3 Data availability and methodology

3.1 Available data

The interpreted database includes an area of full angle post stack time migrated (PTSM) three dimensional (3D) seismic volume selected within a large survey in the northern portion of the East Cameron Block GOA. The survey was acquired from the Bureau of Ocean Energy Management (BOEM), covering 3,902.6 Acres. The vertical sampling rate is 4s two-way-time (0–8 s), and bin spacing is 12.5 m by 20 m, which is considered high resolution 3D seismic volume, since variation in structural and stratigraphic features within such bin spacing is typically negligible. Included inline range is 2,800–10,275, and crossline range is 58,000–78,300. Additionally, a suite of wireline well logs obtained from BOEM was utilized, with the dataset including 13 rasters, 2 digital logs, and 5 checkshots later utilized for velocity modeling. Available well-log data included SP, gamma, resistivity, and biostratigraphic data; however, neutron, density, and sonic data were lacking.

3.2 Seismic interpretation

Seismic horizons corresponding to reservoirs were mapped using the Petrel standard geophysical software by applying integrative iterative attribute-assisted 3D seismic interpretation and subsurface mapping techniques. Fault identification and analysis were performed on every inline throughout the seismic volume incorporating Petrel’s variance-based semblance volume attribute to identify existing geologic structures and adequately unravel structural complexities. This attribute helps differentiate true fault terminations from seismic noise, strengthening our interpretation of fault networks within the CO2 storage complex. The high-resolution nature of the 3D seismic volume aided this integrated fault interpretation technique since low-resolution 3D seismic will result in pixelated attribute sections. The depleted oil reservoirs suitable for CO2 sequestration were identified by manually interpreting low gamma ray and high resistivity readings based on the well-log data. The identified reservoirs were then tied to specific seismic reflection characters/horizons using the time-depth relationship curves (checkshots) provided. Reservoir mapping was manually performed every five inlines and crosslines to ensure detailed and accurate structural characterization using Petrel. Horizon mapping started at well locations where target reservoir tops have been tied to specific seismic horizons (conventionally known as a well-to-seismic tie) and progressed until the horizon or reservoir surface was completely interpreted/mapped.

3.3 Velocity modeling and depth conversion

We proceeded to velocity modeling and depth conversion following the complete horizon mapping. Here, we calibrate available check shot data with the well tops manually identified from the available gamma and resistivity information. Subsequently, we utilized the calibrated checkshots to generate a linear velocity function that is then applied to model velocity across the mapped reservoir by incorporating the raw tow-way-time information contained in the time structure map. Finally, we incorporate the time structure map and generated velocity model in a standard mathematical relationship, such that:

Depth=v*t

where v is velocity and t is one-way time. The depth-converted maps are presented in the results section below. We acknowledge the limitation of using five checkshot wells for velocity modeling. However, the time structure maps for the reservoirs and regional surfaces interpreted show that structures identified in depth are consistent with the structures in time, validating the quality of the velocity model applied to depth convert the time maps.

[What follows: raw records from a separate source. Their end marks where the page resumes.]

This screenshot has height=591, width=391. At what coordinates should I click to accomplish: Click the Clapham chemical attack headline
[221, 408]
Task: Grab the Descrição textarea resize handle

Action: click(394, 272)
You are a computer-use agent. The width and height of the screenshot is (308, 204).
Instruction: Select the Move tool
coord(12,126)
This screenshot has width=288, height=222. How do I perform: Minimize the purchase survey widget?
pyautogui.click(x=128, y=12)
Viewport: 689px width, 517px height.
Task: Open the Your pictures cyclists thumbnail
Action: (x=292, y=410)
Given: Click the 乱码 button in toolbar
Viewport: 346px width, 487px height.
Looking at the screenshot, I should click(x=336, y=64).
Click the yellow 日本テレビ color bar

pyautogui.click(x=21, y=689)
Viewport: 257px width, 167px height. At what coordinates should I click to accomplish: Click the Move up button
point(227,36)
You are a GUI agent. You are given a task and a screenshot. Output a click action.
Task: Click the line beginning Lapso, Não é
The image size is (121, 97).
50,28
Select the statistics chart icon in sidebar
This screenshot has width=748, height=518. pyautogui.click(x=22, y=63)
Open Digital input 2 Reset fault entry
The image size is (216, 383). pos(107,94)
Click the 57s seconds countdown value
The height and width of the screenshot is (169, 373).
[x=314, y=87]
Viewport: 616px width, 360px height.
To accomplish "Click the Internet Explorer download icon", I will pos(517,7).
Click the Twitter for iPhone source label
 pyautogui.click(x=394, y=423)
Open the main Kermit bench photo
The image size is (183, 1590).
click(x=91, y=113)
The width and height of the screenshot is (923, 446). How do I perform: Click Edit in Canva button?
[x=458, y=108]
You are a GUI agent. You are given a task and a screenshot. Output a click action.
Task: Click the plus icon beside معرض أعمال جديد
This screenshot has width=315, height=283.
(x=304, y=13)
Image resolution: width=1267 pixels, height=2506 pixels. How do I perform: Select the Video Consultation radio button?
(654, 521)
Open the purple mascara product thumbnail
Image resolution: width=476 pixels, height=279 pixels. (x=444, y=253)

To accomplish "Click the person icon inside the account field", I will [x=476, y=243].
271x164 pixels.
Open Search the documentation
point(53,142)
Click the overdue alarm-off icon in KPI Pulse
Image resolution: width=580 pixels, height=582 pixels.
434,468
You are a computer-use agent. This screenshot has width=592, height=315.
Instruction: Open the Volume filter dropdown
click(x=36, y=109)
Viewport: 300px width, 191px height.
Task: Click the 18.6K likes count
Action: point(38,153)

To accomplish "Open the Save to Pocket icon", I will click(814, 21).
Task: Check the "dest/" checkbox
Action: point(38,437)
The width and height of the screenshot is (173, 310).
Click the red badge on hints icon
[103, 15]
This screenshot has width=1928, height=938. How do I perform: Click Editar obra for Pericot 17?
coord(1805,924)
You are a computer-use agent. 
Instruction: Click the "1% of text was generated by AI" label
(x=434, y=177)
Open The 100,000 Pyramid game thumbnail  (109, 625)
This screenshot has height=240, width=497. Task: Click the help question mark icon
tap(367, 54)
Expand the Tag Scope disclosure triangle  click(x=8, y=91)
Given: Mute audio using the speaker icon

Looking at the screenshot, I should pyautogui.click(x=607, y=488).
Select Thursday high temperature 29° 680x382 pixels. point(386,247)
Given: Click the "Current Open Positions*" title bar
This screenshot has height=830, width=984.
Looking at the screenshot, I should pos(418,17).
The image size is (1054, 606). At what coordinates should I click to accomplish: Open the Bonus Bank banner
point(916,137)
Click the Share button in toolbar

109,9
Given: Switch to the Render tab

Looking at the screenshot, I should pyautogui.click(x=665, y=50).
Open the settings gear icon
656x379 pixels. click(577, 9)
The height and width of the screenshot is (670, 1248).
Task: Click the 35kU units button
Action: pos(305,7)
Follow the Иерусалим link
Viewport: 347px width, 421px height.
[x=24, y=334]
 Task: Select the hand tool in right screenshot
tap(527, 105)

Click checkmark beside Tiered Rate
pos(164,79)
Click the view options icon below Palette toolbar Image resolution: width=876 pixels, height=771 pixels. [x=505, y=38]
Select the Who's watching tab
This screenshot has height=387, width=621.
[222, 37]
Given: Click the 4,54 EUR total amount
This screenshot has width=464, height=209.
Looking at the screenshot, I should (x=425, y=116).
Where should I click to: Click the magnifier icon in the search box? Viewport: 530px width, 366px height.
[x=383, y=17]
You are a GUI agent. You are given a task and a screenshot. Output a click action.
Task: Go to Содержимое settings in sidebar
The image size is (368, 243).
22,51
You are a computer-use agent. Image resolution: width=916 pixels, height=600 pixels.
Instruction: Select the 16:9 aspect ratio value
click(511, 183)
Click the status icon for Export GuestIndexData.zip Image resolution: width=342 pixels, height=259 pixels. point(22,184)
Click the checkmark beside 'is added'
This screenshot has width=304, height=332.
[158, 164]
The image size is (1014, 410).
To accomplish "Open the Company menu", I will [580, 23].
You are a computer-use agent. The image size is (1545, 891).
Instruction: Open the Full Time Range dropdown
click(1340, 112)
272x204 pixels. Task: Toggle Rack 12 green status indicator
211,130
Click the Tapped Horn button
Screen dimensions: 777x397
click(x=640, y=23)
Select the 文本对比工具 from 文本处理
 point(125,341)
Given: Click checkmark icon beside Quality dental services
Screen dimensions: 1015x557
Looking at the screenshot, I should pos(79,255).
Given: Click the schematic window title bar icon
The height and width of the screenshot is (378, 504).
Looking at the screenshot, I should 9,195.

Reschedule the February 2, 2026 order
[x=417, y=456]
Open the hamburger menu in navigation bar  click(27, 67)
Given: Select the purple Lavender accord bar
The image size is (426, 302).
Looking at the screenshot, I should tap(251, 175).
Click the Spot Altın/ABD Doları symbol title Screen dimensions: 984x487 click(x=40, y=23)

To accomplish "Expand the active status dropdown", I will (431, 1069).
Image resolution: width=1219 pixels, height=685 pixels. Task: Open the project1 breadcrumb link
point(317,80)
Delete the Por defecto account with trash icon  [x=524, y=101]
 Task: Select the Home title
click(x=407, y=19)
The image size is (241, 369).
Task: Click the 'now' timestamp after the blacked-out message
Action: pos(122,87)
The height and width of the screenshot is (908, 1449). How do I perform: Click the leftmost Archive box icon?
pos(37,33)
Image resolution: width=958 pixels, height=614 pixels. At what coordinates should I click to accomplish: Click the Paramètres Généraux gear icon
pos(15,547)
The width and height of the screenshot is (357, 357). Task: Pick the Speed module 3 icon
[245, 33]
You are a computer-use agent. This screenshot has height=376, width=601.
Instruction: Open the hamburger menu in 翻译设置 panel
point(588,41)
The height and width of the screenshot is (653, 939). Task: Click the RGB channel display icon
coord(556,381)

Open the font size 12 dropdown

3.4 Estimation of CO2 storage capacity

To estimate the number of tons of CO2 that could be associated with the depleted oil reservoirs interpreted, we carried out a comprehensive petrophysical and volumetric analysis of the identified and mapped depleted oil reservoirs and then utilized the oil volumes calculated to determine the equivalent CO2 storage capacity. Petrophysical parameters and volumetrics of the Miocene reservoirs mapped were computed by applying standard formulas described below to available well-log data. Well logs were utilized for petrophysical parameter estimates due to the lack of availability of core samples. However, it is important to know that the log-derived values are consistent with petrophysical properties typical of similar and nearby reservoirs in the GOA (Agartan et al., 2018).

Porosity calculation:Φ=ρmaρb/ρmaρf

where: Φ is porosity, ρma is matrix density (2.65 for sandstone), ρf is fluid density (0.925 i.e., Average for oil), and ρb = average/bulk density.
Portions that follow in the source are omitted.